Waktu berjalan terasa sangat lambat. Tiba-tiba muncul kasus Freeport. Aktor-aktornya adalah orang-orang penting. Berawal dari laporan Sudirman Said (Menteri ESDM) kepada MKD DPR yang intinya menuduh ketua DPR Setyo Novanto melakukan pelanggaran Etik yang mencatut nama Presiden dan wakil presiden. Dahsyat. Semula saya salut dengan SS yang luar biasa keberaniannya untuk melaporkan ketua DPR ke MKD. Satu catatan tertulis dalam lembaran sejaran Indonesia seorang menteri melaporkan Ketua DPR. Selama ini yang kita tahu adalah dalam RDP (Rapat Dengar Pendapat), menteri yang jadi bulan-bulannan DPR. Tetapi ini bertolak 180 derajad. Belakangan salut saya memudar ketika SS ternyata telah membuat surat (yang menurut saya melanggar Undang-undang) yang ditujukan kepada Jimm Bob yang isinya bisa ditafsirkan memberi jaminan tentang perpanjangan kontrak Freeport seraya menunggu perubahan regulasi. Prasangka muncul, sensasi SS ini hanya untuk mengalihkan kesalahan fatal yang telah dibuatnya. Dalam istilah sekarang "maling teriak maling".
Anehnya, ketika SS ditanya oleh hakim MKD, mohon tunjukkan percakapan SN, MR, dan MS yang menyatakan bahwa SN mencatut nama Presiden dan wakil presiden, justru SS bersilat lidah bahwa terminologi "catut-mencatut) itu bukan dari dirinya tetapi dari "media". Dan yang saya ingat MetroTV-lah yang pertama menggunakan terminologi "mencatut" ini.

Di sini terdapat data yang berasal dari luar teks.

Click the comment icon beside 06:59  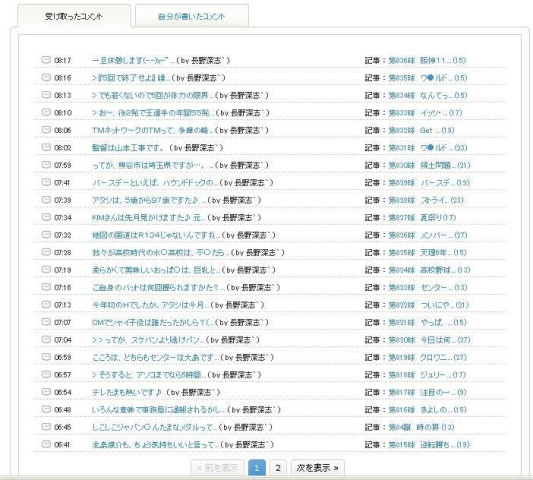point(46,357)
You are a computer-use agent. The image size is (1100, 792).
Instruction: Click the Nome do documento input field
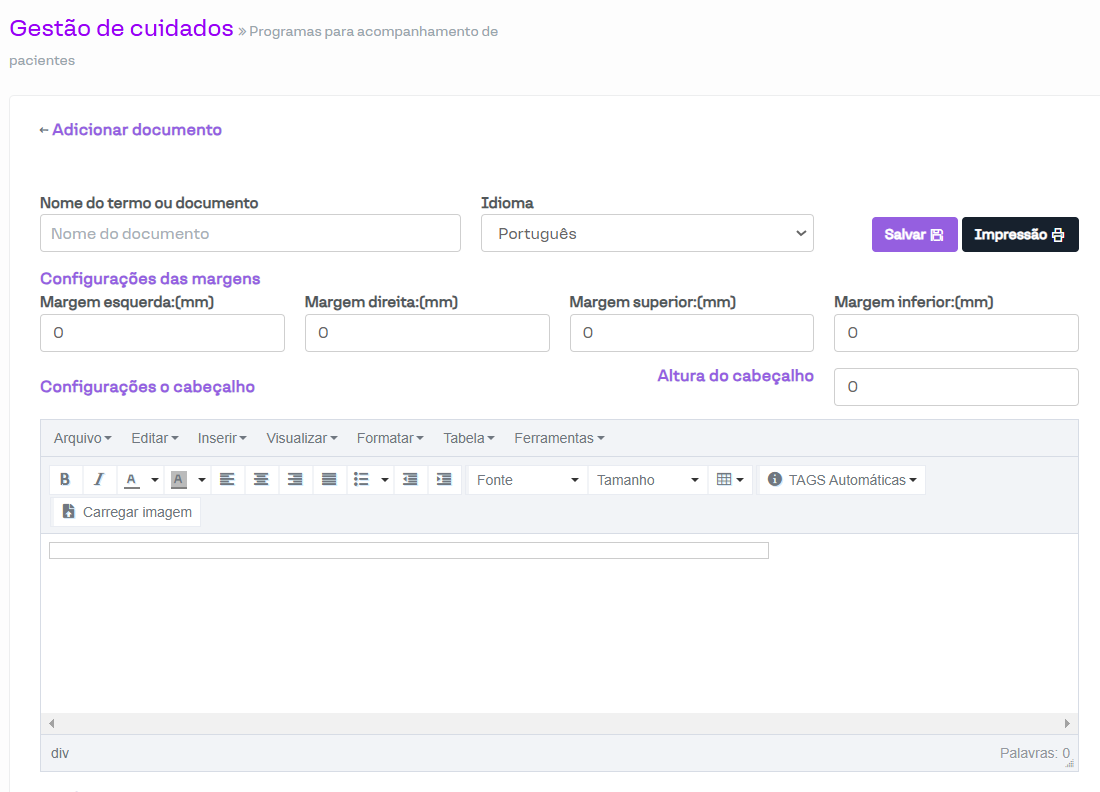pyautogui.click(x=250, y=233)
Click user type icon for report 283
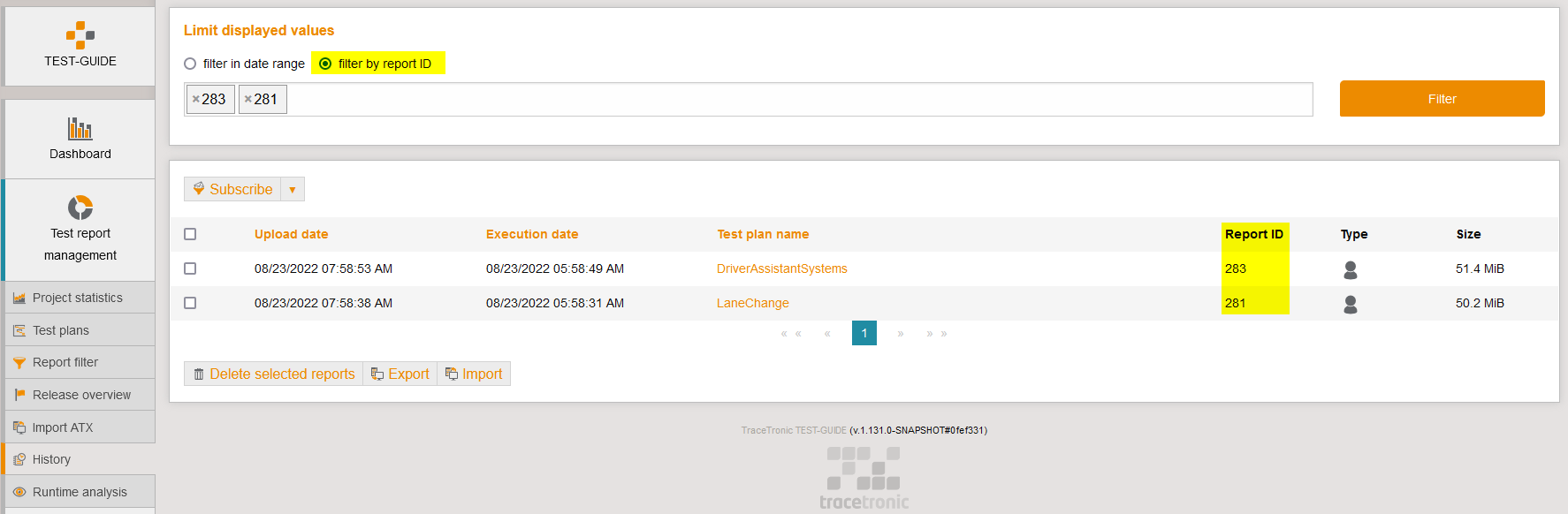The image size is (1568, 514). [x=1350, y=269]
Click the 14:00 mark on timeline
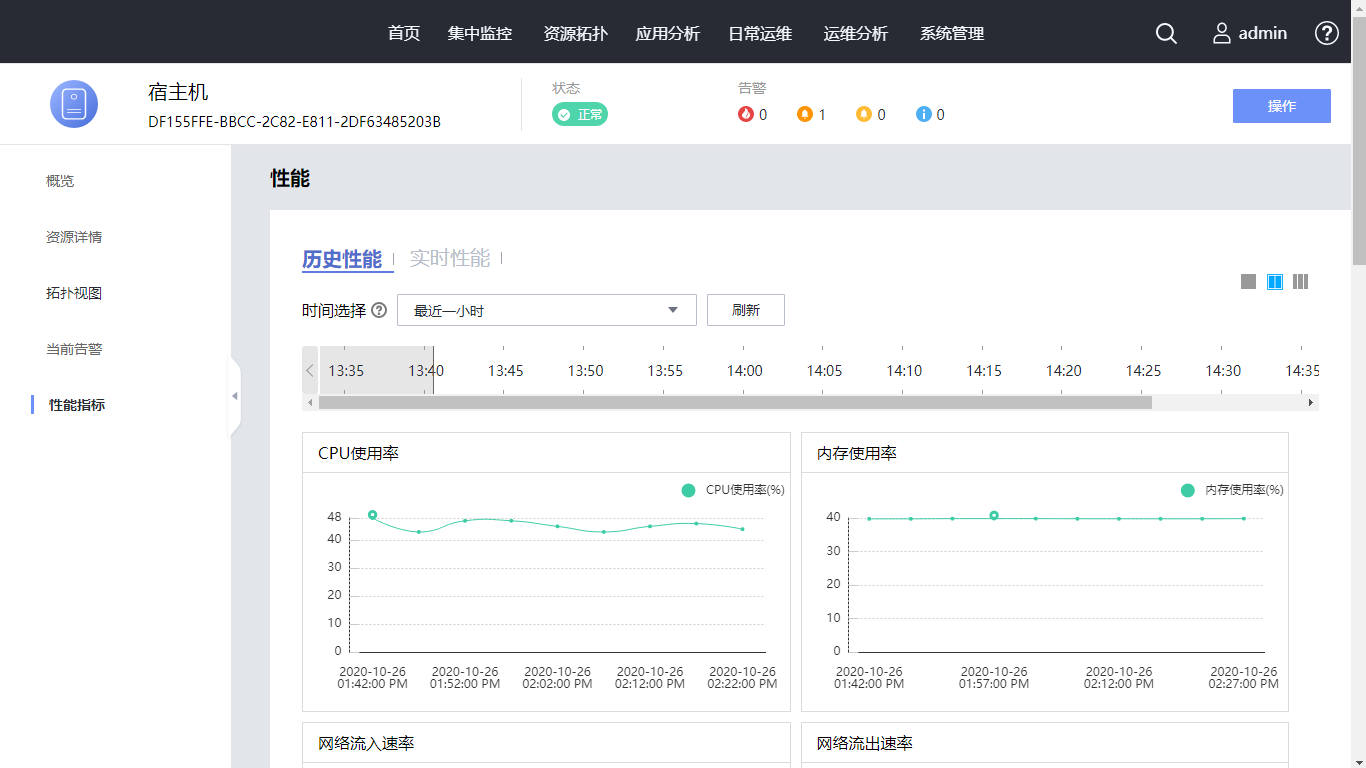 click(x=744, y=371)
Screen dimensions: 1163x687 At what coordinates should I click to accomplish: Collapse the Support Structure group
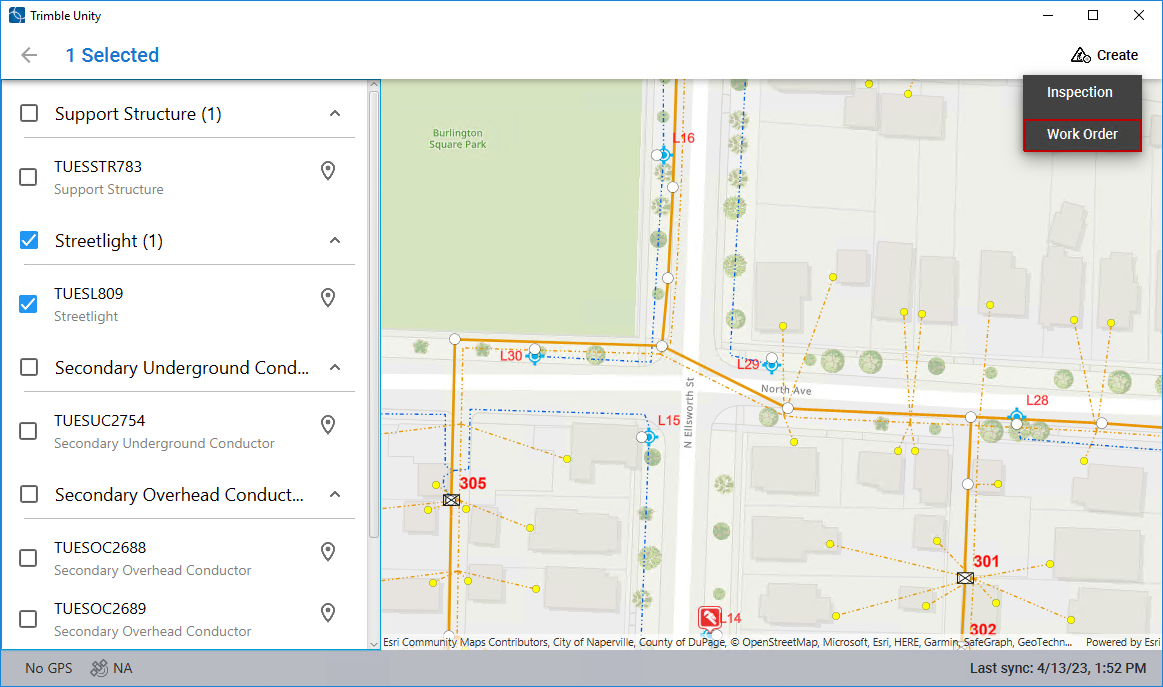coord(335,114)
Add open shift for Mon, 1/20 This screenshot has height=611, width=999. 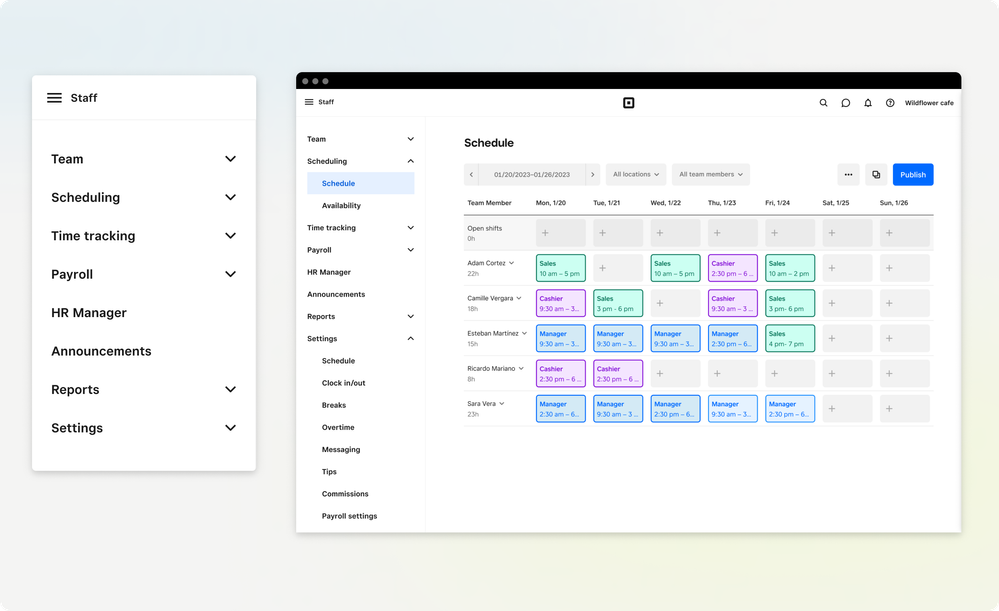[x=545, y=233]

Seperti judul tulisan ini, langsung saja saya ingin mengulas tentang "Mengukur Patriotisme Luhut". Sebelum ini saya sudah menulis tentang Luhut ini pada tanggal 12 Desember 2015, silahkan baca:Â http://www.kompasiana.com/criuuuk/luhut-marah-siapa-yang-ditarget_566b6b543293738e052127a0.Â
Jadi persepsi negatif saya kepada Luhut berubah total ketika saya melihat Konpres Luhut pada hari Jumat tanggal 11 Desember 2015. Di sana Luhut dengan berapi-api memastikan sikap pribadinya tentang kasus Freeport. Luhut menyajikan data-data konkrit yang ditujukan kepada pesiden Jokowi tentang advise-advise yang telah dilayangkan kepada presiden. Dia tidak mau presiden melanggar Undang-undang dalam menjalankan pemerintahan, khususnya tentang Freeport. Sebagai bekas tentara muncul sifat tegas dan lugasnya bahwa negara ini tidak boleh tunduk dan di atur oleh negara manapun apapun alasannya. Termasuk alasan invesatasi. Saya sangat terkejut dan salut dengan kalimat-kalimat patriotik yang sampaikan baik pada saat konpres maupun pada saat mengikuti sidang MKD. Beberapa kali Luhut mengungkapkan "saya berkepentingan melindungi dan loyal kepada atasan saya, dalam hal ini presiden republik Indonesia. Mengapa Luhut berulang-ulang mengatakan bahwa atasannya adalah presden RI, padahal secara ketatanegaraan, atasan menteri adalah presiden dan wakil presiden. Nah, di poin ini nampaknya secara tidak langsung JK itu bukan atasan Luhut, yang selama ini memang kurang enjoy dengan keberadaan Luhut. Luhut mungkin  ibarat "duri dalam daging" bagi JK. Mengapa? karena dengan kehadiran Luhut JK tidak bisa semaunya menggoreng Jokowi sekehendak hatinya. JK menggap Jokowi itu sepele. Masih Ingat " Jika Jokowi presiden hancur negeri ini"?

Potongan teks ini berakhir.